- The rise of Big Data applications where data collection has grown
tremendously and is beyond the ability of commonly used software tools to capture, manage, and process within a “tolerable elapsed time.” The most fundamental challenge for Big Data applications is to explore the large volumes of data and extract useful information or knowledge for future actions. In many situations, the knowledge extraction process has to be very efficient and close to real time because storing all observed data is nearly infeasible.
- The unprecedented data volumes require an effective data analysis and prediction platform to achieve fast response and real-time classification for such Big Data.
- The challenges at Tier I focus on data accessing and arithmetic computing procedures. Because Big Data are often stored at different locations and data volumes may continuously grow, an effective computing platform will have to take distributed large-scale data storage into consideration for computing.

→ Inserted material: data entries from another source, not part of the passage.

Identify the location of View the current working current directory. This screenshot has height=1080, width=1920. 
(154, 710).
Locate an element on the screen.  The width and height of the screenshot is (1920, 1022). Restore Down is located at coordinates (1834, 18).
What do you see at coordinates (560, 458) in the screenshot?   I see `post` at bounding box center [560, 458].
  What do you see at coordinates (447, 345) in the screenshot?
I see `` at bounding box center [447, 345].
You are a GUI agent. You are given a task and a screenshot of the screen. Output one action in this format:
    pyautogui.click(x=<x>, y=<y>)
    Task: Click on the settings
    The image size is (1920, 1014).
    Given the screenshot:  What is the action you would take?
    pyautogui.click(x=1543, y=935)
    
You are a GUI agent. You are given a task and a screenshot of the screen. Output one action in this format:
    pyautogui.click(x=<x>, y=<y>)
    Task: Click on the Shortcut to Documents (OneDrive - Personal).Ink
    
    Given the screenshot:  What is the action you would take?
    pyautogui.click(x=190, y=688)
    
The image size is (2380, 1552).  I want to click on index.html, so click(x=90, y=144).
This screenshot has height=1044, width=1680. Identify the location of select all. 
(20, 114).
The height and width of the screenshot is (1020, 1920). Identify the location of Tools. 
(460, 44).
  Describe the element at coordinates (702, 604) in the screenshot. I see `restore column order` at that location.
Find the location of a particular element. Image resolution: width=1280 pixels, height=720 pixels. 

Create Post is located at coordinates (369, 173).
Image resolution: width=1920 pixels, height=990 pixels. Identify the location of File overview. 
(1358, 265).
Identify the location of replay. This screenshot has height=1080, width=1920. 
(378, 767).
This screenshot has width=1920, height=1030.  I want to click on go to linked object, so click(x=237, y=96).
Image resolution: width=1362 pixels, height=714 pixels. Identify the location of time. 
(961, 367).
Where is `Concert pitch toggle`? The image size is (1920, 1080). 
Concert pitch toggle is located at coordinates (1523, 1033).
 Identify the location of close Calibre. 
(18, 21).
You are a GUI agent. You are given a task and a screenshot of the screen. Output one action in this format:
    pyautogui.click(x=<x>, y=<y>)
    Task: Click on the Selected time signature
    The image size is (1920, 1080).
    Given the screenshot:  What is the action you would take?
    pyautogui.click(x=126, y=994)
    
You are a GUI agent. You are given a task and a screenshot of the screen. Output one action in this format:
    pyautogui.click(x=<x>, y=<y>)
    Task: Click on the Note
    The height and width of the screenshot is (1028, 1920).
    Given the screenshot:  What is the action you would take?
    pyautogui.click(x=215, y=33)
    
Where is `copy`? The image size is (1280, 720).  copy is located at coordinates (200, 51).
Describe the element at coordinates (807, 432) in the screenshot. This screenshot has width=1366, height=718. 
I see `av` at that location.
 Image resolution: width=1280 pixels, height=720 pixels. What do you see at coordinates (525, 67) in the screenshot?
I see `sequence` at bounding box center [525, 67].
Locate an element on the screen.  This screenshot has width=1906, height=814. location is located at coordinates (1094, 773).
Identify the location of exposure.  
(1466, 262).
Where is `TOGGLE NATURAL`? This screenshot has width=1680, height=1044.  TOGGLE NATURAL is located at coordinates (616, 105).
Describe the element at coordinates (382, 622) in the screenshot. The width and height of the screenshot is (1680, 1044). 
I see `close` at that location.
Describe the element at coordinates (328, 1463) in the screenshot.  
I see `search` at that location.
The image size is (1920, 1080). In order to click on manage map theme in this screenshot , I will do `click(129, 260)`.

- The challenges at Tier II center around semantics and domain knowledge for different Big Data applications. Such information can provide additional benefits to the mining process, as well as add technical barriers to the Big Data access (Tier I) and mining algorithms (Tier III).
- At Tier III, the
data mining challenges concentrate on algorithm designs in tackling the
difficulties raised by the Big Data volumes, distributed data
distributions, and by complex and dynamic data characteristics.
- We propose a HACE theorem to model Big Data characteristics. The characteristics of HACH make it an extreme challenge for discovering useful knowledge from the Big Data.
- The HACE theorem suggests that the key characteristics of the Big Data are 1) huge with heterogeneous and diverse data sources, 2) autonomous with distributed and decentralized control, and 3) complex and evolving in data and knowledge associations.
- To support Big Data mining, high-performance computing platforms are required, which impose systematic designs to unleash the full power of the Big Data.